Gather all lines with "computer" from the records.

BEGIN RECORDS SHOWN

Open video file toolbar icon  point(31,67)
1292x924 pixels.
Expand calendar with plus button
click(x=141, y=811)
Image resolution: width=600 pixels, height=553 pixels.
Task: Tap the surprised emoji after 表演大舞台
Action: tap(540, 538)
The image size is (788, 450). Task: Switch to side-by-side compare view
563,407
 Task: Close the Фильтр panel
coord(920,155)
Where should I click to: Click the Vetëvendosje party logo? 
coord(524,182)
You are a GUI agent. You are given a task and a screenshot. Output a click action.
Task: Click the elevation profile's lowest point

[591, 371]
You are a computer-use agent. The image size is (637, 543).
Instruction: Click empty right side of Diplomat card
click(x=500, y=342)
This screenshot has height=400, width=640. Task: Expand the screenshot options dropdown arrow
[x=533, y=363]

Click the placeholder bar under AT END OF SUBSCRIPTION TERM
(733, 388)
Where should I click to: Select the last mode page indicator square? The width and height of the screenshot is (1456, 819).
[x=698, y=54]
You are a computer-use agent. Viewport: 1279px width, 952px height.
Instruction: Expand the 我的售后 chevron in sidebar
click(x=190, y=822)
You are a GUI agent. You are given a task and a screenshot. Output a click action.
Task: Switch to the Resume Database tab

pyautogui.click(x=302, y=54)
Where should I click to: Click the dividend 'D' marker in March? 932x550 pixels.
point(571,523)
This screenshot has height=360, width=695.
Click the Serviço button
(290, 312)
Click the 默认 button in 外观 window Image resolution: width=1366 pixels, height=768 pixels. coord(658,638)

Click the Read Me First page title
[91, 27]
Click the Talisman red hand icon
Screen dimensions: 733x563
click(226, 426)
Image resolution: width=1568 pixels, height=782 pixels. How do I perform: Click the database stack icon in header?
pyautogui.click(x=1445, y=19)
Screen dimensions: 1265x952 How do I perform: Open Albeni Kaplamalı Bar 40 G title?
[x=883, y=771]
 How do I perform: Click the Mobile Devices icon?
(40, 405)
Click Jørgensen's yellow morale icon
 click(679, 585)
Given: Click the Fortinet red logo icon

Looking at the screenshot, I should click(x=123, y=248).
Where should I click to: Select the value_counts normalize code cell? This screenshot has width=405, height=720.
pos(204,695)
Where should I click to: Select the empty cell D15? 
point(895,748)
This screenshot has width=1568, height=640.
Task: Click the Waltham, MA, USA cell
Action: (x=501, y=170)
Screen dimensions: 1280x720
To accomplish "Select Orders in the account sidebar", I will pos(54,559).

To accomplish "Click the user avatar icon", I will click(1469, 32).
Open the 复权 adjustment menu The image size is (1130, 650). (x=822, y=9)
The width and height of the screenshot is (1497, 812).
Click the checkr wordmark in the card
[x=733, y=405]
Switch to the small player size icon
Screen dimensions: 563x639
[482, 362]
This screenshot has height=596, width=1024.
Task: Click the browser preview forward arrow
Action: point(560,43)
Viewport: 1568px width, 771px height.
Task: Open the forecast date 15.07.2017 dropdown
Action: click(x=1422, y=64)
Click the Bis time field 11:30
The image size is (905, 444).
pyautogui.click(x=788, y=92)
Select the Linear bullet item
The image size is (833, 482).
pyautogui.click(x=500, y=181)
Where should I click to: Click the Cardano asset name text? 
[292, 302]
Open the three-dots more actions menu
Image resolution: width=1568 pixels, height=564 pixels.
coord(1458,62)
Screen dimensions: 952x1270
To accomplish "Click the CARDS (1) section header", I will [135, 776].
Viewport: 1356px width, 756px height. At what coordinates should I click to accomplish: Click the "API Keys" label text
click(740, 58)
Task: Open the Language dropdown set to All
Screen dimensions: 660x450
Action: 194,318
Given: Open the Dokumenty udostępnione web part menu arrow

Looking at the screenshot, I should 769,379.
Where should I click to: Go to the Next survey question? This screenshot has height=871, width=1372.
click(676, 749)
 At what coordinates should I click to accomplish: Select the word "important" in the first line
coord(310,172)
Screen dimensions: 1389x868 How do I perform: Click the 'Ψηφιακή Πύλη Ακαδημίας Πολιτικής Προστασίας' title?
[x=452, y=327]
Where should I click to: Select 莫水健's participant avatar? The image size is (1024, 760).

END RECORDS SHOWN

ANSWER FOR THIS EXERCISE:
You are a computer-use agent. The image size is (637, 543).
You are a computer-use agent. Viewport: 1279px width, 952px height.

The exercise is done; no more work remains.